Open mikewest opened 9 years ago
+@tyoshino
cc @mnot - I'm a bit confused on the context - is this saying that 2 different uris with 206 responses should be stitched together just because they both had the same original uri before redirection? (and if they pass cors). That seems odd - they're different resources.
This scheme is already in use widely by CDNs. Chrome's HTMLMediaElement is stitching fragments served for different URLs together (see the opening comment of https://code.google.com/p/chromium/issues/detail?id=532569 by strobe). Chrome's resource loader in general doesn't.
Given the situation, it seems we could document requirements for such an approach to make sure it's secure. It doesn't necessarily require all "fetching" on the web platform to do the stitching.
Doing it generically would indeed be very broken.
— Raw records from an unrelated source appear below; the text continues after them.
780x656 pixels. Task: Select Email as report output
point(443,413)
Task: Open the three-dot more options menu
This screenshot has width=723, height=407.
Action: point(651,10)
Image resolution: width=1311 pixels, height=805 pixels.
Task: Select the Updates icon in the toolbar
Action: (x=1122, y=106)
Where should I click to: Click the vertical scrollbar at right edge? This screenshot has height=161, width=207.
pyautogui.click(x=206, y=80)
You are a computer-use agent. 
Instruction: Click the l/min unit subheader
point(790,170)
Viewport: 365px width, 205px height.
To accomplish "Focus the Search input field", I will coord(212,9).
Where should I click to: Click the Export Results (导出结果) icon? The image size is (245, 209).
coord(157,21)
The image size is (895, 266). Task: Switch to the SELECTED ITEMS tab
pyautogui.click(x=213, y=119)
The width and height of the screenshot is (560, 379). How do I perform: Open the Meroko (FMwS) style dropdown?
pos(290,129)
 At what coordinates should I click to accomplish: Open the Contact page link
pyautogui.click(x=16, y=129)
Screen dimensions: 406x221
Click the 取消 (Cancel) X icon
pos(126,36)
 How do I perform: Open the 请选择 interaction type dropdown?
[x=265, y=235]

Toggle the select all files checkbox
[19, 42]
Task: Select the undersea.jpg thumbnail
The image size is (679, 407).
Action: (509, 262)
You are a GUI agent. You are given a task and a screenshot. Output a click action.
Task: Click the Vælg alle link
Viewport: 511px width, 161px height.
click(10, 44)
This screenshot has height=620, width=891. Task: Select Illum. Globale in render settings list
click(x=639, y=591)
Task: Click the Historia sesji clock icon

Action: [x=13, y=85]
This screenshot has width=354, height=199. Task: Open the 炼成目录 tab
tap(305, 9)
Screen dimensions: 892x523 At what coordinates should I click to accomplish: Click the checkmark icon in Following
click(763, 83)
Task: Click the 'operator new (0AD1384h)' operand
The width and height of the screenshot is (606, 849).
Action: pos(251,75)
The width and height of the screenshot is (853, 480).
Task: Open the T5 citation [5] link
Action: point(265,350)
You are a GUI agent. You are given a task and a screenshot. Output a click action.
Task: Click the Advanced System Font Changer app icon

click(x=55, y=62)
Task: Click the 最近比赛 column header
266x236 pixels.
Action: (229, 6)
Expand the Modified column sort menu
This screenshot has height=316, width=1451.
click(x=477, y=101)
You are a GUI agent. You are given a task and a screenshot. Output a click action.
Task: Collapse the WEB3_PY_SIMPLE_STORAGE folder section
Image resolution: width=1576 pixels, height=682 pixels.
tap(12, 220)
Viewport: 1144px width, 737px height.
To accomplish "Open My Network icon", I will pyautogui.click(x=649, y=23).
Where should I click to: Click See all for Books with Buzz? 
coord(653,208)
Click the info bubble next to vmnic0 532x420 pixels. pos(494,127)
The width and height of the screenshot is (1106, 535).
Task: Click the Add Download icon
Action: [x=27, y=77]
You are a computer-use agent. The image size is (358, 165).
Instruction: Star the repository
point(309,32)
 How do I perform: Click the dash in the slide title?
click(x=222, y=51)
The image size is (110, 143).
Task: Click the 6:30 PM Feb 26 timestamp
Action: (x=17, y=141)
To do this for a specific application (e.g., HTMLMediaElement), you need a really explicit assertion that not only are the two resources equivalent, but also that the two specific representations are exactly the same -- e.g., ETag sharing. Even then, this is not something happening in HTTP -- it has to be built on top.
See: http://httpwg.github.io/specs/rfc7233.html#combining.byte.ranges http://httpwg.github.io/specs/rfc7234.html#combining.responses
Are we doing this @rocallahan?
When our media resource loader takes over an HTTP load, it uses the final post-all-redirects URI as its canonical URI for the resource. All subsequent range requests start with that URI; if further redirects occur, they are honoured. The principal(s) associated with the media data are gathered from all final-URIs. If these are different origins that's generally OK: we'll still play the media, though (since at least one of those origins must not be same-origin with the page) certain APIs will be affected (e.g. after drawing a video frame to a canvas, the canvas will be tainted).
I'm not familiar with the CDN setup described in https://code.google.com/p/chromium/issues/detail?id=532569, but I assume the CDN has a canonical URI which redirects quasi-randomly to one of many mirror URIs, and the mirror URIs never do any more redirects. If so, then by using the final URI from the first load for every subsequent range request we're avoiding any issues.
Okay, so it sounds like the HTML standard would need to do this for media elements. @foolip, have you looked into doing this? It would perhaps also require some overrides then to make sure Fetch does not do anything bad upstream.
I haven't given this any thought in the spec, no. What I do know is that media elements integrate with the network layer in a rather unique way, that seems to be true of all implementations, and certainly was in Presto.
The problem of knowing that the resource is the same when requesting a second range isn't unique to redirects, even when the same server responds you in principle need some sanity checks. I doubt that these are interoperable today, and I doubt even more that doing the strict checks that would actually make sense (ETag) would really be web compatible.
Just to make sure, the proposal by @rocallahan is that once the UA receives any body bytes back from the server, it stops following further redirects?
Seems the model doesn't work for some CDNs. See this post by strobe@ from YouTube https://code.google.com/p/chromium/issues/detail?id=532569#c33
Just to make sure, the proposal by @rocallahan is that once the UA receives any body bytes back from the server, it stops following further redirects?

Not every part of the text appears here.